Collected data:

# # #

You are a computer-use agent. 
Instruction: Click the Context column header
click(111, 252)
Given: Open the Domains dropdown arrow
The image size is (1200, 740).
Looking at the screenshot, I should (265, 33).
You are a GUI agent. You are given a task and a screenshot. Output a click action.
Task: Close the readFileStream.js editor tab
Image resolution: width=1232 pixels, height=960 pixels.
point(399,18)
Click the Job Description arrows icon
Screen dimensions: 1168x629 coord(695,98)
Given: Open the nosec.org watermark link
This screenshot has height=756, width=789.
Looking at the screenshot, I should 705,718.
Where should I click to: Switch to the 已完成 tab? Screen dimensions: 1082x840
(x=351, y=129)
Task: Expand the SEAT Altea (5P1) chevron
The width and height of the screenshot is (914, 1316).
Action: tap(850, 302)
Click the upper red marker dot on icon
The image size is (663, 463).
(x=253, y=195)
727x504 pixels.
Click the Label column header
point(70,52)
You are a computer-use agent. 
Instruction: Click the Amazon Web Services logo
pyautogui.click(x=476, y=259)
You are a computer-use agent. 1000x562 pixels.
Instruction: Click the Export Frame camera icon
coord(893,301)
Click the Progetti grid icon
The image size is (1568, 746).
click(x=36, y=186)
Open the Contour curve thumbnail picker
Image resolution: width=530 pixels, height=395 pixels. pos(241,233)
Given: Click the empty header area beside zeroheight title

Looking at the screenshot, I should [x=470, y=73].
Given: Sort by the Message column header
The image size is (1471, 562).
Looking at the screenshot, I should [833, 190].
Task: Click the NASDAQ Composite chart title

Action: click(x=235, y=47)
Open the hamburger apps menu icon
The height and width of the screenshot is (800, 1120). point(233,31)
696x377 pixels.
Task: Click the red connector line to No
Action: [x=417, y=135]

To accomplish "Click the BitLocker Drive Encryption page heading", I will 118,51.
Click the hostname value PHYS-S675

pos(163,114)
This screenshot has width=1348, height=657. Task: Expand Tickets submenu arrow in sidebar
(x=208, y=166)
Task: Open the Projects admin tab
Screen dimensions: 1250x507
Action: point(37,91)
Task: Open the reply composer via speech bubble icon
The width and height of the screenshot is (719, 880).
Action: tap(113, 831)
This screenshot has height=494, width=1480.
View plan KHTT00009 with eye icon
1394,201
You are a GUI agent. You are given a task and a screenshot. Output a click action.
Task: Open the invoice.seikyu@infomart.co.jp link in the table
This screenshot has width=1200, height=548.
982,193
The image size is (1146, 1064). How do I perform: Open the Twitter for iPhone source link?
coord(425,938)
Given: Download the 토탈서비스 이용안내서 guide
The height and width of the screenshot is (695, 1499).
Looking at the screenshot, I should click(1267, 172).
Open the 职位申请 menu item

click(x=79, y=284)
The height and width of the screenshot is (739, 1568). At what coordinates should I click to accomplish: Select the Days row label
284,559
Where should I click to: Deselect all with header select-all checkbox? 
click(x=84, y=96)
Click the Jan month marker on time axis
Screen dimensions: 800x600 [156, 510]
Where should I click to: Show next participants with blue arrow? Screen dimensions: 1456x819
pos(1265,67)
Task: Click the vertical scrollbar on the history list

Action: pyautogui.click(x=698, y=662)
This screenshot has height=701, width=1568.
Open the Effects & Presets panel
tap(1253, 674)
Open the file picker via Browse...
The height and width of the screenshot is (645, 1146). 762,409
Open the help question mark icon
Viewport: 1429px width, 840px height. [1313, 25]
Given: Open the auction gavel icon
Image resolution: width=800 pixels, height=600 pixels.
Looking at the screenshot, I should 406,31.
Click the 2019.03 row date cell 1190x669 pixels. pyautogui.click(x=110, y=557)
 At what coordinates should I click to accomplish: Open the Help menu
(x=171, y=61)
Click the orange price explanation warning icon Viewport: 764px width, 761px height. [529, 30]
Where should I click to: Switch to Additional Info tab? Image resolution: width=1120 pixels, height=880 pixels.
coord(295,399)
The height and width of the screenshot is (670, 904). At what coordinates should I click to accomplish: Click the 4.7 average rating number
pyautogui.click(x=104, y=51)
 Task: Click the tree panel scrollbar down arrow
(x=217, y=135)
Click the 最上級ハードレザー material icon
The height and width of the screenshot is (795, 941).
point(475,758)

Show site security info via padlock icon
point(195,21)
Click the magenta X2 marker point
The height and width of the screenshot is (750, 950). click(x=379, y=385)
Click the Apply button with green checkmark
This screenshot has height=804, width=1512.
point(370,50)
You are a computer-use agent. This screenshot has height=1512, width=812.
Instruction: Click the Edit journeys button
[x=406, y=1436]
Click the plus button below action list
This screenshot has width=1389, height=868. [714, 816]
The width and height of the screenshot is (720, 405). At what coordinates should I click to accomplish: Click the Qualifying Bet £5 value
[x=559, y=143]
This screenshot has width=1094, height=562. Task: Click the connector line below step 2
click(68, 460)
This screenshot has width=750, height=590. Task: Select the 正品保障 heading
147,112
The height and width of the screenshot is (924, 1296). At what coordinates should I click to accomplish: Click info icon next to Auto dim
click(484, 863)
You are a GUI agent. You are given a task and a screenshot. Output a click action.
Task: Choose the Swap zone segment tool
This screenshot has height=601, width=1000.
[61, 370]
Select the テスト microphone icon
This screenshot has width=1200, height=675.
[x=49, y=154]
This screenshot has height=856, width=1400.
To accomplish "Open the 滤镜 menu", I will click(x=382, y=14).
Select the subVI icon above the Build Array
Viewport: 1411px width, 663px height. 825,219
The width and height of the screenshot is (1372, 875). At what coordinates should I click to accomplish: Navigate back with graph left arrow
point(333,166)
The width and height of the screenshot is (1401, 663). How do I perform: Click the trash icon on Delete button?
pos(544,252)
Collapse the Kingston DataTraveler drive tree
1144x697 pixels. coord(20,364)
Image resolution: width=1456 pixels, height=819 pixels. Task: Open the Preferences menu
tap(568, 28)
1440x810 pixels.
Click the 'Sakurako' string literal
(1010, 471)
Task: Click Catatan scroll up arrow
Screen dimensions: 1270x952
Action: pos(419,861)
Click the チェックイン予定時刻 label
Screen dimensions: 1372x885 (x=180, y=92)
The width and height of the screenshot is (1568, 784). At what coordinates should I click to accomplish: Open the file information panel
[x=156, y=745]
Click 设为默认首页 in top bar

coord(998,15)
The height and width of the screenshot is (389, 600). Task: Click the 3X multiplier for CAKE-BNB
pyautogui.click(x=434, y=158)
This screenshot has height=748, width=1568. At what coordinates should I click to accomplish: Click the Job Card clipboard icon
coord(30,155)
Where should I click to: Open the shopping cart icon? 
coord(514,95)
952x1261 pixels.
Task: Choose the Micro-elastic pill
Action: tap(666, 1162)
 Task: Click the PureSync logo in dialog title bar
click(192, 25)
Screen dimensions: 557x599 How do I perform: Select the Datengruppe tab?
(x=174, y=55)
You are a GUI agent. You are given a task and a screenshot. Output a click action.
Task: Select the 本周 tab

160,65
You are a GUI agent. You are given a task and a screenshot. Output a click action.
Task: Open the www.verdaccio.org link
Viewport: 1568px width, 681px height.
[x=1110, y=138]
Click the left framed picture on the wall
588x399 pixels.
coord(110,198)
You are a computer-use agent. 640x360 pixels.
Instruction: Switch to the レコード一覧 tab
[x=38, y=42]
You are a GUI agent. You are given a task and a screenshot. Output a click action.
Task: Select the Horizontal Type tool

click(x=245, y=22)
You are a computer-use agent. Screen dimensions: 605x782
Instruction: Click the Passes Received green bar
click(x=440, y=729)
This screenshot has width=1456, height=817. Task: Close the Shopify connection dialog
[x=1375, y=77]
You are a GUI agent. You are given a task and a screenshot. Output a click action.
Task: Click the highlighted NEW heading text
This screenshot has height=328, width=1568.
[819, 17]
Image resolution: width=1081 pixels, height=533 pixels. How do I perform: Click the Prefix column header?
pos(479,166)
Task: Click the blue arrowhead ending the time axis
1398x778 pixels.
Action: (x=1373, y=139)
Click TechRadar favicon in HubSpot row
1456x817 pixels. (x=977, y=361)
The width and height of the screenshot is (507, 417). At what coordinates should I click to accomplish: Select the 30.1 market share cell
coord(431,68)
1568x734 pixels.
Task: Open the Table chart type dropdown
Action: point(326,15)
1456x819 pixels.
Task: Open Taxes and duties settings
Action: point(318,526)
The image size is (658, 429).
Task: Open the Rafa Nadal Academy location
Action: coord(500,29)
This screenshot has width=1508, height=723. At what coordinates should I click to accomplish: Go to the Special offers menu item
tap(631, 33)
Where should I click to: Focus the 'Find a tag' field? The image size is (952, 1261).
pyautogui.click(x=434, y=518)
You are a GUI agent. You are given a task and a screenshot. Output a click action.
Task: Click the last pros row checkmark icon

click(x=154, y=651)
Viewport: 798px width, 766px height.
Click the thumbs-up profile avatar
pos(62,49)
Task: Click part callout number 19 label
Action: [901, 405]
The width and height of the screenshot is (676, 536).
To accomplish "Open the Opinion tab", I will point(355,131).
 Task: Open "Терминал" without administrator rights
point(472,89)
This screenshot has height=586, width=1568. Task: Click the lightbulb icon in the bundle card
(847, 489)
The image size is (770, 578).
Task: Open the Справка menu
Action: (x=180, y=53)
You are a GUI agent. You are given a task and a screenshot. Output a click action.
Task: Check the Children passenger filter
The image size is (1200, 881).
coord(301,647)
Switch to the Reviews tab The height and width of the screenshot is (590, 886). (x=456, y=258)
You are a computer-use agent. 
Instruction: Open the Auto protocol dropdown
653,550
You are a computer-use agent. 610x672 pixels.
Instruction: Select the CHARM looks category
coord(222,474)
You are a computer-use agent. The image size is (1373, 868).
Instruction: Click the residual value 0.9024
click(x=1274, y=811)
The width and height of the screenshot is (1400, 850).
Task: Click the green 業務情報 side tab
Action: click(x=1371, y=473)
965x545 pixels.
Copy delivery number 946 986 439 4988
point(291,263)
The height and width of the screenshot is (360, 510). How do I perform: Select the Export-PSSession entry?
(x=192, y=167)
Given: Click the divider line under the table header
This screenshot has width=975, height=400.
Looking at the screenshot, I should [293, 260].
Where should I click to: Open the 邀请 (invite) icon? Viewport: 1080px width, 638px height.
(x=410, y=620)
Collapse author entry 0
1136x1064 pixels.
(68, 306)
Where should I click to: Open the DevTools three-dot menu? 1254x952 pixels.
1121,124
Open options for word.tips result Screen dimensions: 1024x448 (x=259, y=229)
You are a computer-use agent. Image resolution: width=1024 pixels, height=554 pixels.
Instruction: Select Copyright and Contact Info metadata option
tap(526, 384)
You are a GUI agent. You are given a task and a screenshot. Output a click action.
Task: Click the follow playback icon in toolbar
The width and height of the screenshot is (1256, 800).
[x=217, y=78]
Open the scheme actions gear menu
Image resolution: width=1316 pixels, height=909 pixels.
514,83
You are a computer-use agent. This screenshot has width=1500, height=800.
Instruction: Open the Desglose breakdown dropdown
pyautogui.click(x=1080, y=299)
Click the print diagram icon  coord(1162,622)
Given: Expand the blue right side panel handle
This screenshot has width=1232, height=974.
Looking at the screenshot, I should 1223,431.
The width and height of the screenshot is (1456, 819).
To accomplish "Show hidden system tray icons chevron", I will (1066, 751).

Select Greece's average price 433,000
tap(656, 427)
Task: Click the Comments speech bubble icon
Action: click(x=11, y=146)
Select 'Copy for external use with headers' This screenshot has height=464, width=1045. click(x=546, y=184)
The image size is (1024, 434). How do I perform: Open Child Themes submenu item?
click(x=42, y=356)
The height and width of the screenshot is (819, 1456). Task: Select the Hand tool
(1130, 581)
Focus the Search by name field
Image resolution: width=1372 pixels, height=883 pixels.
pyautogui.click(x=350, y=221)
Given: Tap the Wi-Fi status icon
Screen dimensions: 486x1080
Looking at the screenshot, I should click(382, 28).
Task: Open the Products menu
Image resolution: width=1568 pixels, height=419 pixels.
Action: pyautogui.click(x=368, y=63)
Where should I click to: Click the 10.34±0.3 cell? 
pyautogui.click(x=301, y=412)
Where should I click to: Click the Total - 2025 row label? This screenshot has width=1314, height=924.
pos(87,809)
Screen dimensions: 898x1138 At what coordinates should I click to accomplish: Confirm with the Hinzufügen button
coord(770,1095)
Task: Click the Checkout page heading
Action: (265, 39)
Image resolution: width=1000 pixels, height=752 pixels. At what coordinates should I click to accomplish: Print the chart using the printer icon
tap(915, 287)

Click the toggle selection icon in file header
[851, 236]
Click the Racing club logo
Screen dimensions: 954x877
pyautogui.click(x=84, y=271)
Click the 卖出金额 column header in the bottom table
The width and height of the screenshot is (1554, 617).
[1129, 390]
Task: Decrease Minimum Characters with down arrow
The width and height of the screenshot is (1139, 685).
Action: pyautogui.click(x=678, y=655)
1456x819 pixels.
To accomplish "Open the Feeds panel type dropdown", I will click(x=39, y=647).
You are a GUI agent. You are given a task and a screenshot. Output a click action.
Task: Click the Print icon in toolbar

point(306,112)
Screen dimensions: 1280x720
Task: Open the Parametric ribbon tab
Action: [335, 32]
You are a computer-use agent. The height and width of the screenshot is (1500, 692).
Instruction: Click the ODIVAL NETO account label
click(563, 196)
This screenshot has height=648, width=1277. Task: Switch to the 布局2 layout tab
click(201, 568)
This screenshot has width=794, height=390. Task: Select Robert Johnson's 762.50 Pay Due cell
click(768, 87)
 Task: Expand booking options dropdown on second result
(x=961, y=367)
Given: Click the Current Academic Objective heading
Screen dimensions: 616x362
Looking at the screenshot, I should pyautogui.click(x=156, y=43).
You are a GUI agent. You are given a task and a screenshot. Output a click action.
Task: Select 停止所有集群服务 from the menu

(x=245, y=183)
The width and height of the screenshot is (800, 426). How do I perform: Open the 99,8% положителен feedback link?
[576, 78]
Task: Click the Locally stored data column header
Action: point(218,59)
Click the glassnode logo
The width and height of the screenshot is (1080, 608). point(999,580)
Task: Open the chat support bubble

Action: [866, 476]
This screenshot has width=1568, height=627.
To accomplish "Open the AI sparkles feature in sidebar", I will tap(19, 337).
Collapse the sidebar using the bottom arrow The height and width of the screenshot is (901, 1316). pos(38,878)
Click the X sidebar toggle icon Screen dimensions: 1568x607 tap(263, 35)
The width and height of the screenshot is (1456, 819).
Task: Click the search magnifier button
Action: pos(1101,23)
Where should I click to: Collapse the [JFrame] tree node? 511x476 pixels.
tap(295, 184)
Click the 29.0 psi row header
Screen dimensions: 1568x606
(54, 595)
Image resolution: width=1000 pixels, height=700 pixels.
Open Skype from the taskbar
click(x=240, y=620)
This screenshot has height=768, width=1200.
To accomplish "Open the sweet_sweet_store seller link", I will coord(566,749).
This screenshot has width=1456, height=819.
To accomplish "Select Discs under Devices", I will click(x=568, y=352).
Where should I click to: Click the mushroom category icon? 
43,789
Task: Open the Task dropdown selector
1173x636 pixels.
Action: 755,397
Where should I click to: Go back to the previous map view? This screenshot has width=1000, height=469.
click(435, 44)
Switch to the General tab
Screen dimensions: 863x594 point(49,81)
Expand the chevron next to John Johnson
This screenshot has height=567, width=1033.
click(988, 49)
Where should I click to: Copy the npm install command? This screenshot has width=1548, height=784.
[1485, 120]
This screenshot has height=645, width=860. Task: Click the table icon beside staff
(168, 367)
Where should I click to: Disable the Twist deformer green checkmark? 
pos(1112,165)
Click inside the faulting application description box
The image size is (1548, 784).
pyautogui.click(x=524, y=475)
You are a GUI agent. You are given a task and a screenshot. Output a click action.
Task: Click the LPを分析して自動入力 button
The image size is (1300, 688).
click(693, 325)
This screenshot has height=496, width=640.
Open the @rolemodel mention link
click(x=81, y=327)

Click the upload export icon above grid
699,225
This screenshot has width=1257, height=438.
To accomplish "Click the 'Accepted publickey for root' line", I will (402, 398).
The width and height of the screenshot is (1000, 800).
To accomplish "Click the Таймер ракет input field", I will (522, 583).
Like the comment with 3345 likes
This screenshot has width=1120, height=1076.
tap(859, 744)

# # #

**To do**
Put every line from the start of the records through the line containing "point(399,18)", inclusive, into a Markdown table with the columns Index and Content. Omit blank lines.

**Written answer**
| Index | Content |
|---|---|
| 1 | You are a computer-use agent.  |
| 2 | Instruction: Click the Context column header |
| 3 | click(111, 252) |
| 4 | Given: Open the Domains dropdown arrow |
| 5 | The image size is (1200, 740). |
| 6 | Looking at the screenshot, I should (265, 33). |
| 7 | You are a GUI agent. You are given a task and a screenshot. Output a click action. |
| 8 | Task: Close the readFileStream.js editor tab |
| 9 | Image resolution: width=1232 pixels, height=960 pixels. |
| 10 | point(399,18) |